▶ **EXERCISE**
Look through the data below and return each line where "Given" appears.

▶ **ENTRIES SHOWN**

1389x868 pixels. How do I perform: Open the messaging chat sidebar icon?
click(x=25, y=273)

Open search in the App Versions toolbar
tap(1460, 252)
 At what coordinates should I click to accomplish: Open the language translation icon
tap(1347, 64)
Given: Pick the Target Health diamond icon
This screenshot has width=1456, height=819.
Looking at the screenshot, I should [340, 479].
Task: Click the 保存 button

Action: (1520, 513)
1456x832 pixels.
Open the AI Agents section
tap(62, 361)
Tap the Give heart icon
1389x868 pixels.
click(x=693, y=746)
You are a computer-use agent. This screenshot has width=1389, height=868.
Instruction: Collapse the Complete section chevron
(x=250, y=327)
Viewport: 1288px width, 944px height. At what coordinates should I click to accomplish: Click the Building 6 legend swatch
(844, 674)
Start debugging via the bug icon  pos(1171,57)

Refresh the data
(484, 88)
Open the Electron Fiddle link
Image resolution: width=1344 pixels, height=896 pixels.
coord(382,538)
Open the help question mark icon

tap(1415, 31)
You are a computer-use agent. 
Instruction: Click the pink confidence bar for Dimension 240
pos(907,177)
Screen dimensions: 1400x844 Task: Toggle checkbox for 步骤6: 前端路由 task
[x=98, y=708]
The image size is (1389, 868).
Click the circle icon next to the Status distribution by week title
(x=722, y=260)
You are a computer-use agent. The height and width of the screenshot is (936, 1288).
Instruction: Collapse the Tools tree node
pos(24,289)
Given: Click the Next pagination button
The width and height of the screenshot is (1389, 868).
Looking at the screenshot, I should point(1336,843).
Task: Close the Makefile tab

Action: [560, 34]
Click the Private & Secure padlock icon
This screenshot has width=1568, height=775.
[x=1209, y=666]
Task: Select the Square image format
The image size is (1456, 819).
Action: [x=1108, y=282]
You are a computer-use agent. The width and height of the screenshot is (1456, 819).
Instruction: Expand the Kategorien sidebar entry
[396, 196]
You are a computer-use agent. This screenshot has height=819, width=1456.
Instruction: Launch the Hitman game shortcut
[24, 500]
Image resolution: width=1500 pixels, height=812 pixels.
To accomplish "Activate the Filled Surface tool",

▶ **SOLUTION TO THIS TASK**
Given: Pick the Target Health diamond icon
Given: Click the Next pagination button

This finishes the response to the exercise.